> Written problem A:
In the passage about modern dictators, which country does Alexander Lukashenko rule?
> Written problem B:
From the passage about modern dictators, pull out the text starting at "Of course, there" and ending at "Hitler consolidated power.".
> Written problem C:
Write what comes next in the passage about modern dictators, starting after its final sentence.

These old-fashioned bad guys often have uncertain popular support, but that does not make them easy to dislodge. We don't live in a democratic world so much as in a world in the throes of a very messy democratic transition, so national elections combined with weak, easily politicized institutions produce a lethal mix -- dictators armed with pseudo-democratic legitimacy. And they come in many shapes and forms.

Of course, there are the traditional dictatorships like that of Iraq's Saddam Hussein and North Korea's Kim Jong Il, who have evoked the morbid, crushing tyrannies of antiquity, using personality cults to obliterate individual spirit and keep populations on a permanent war footing. Then there are warlord-cum-gangster states, including Slobodan Milosevic's Serbia and Charles Taylor's Liberia, where the face of the regime has been a thug in a ski mask or a child soldier bent on sadism. In these, the leader is surrounded by chaotic layers of criminal organizations that recall medieval chieftaincies and the beginnings of Nazi rule, before the brownshirts were eliminated in 1934 and Hitler consolidated power.

There are Hugo Chavez's Venezuela and Mahmoud Ahmadinejad's Iran, built on economic anger and religious resentment, where oil and nuclear power have become symbolic fists raised against a perceived oppressor -- whether it be the gringos or the Great Satan. And there are the time-warp tyrannies, like that of dictator Alexander Lukashenko, who has turned Belarus into the political equivalent of a Brezhnev-era theme park, and the shadowy Burmese generals who have kept their country in a condition of sepia-toned, post-World War II poverty, even as the rest of Asia has undergone economic growth. There is the comic-opera, natural gas-rich regime of Saparmurad Niyazov in Turkmenistan, with his Disneyfied personality cult and slogans ("Halk, Watan, Turkmenbashi," ghastly echo of "Ein Volk, ein Reich, ein Fuhrer"), and the grim, unrelenting thuggery of Robert Mugabe in Zimbabwe, where bitterness against former white rulers has become a pretext for grabbing wealth.

> Dataset content:
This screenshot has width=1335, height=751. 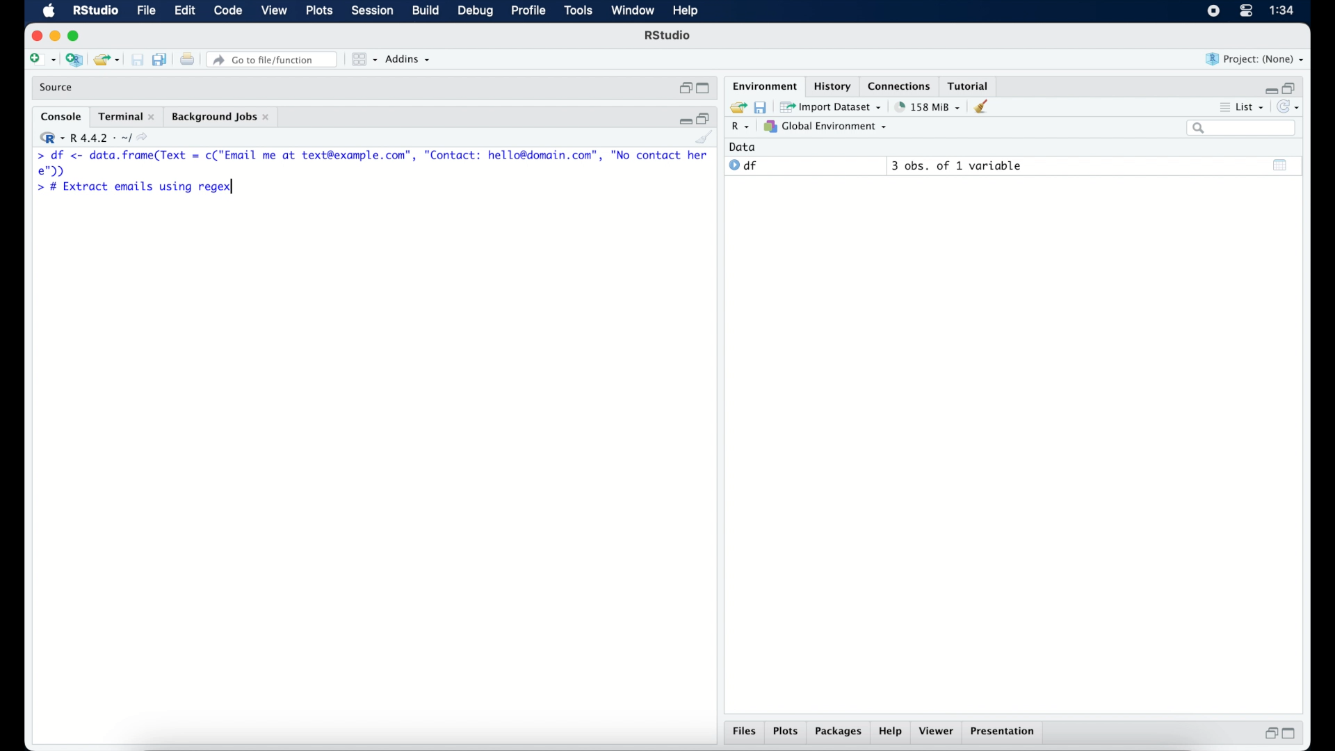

> Exercise answer A:
Belarus

> Exercise answer B:
Of course, there are the traditional dictatorships like that of Iraq's Saddam Hussein and North Korea's Kim Jong Il, who have evoked the morbid, crushing tyrannies of antiquity, using personality cults to obliterate individual spirit and keep populations on a permanent war footing. Then there are warlord-cum-gangster states, including Slobodan Milosevic's Serbia and Charles Taylor's Liberia, where the face of the regime has been a thug in a ski mask or a child soldier bent on sadism. In these, the leader is surrounded by chaotic layers of criminal organizations that recall medieval chieftaincies and the beginnings of Nazi rule, before the brownshirts were eliminated in 1934 and Hitler consolidated power.

> Exercise answer C:
These categories are loose and overlapping. What they have in common is that the rulers can exploit the whole panoply of state power, without regard for the will of the people. The irony of Iran has been that, for years now, a significant portion of its population has been decidedly less anti-American than almost any other state in the Middle East, and yet the clerics and their lumpenproletariat revolutionary cohorts like Ahmadinejad have, through manipulated elections, been able to retain control of the security and foreign policy establishments. Chavez, Mugabe and Lukashenko are also hated by vital parts of their populations.

Because states are harder and more complex to rule now (the result of urbanization, rises in population and independent media), a strongman requires not only coercion but an energizing ideology to whip his supporters into a frenzy and keep opponents at bay.

Television also puts individual charisma at a premium. While advanced democracies in the West tend to produce bland, lowest-common-denominator leaders, less open electoral systems, in which a lot of muscle and thuggery is at work behind the scenes, have a greater likelihood of producing rabble-rousers.

And there also is an economic component. The fist that Ahmadinejad and Chavez hold up to America is a sign of deep unhappiness and latent instability at home. But do not expect sanctions to weaken the Iranian regime or, more particularly, the Hamas-led Palestinian government: Shared sacrifice can help mobilize the population behind a regime, especially one that has come to power through popular decree.

Social tensions have exploded as a result of the unleashing of market economies that create rapid but uneven growth. The backlash of the have-nots has led not only to Chavez's rule in Venezuela, but also to the election of the leftist populist Evo Morales in Bolivia -- an indigenous Aymara who stands against the forces of globalization. Morales has cut his salary in half and has called capitalism "the worst enemy of humanity." Upon assuming office, he made visits to Venezuela and Fidel Castro's Cuba. In moral terms, he is not a bad guy, let alone a war criminal, but he is part of a leftist drift in Latin America that poses challenges for U.S. interests.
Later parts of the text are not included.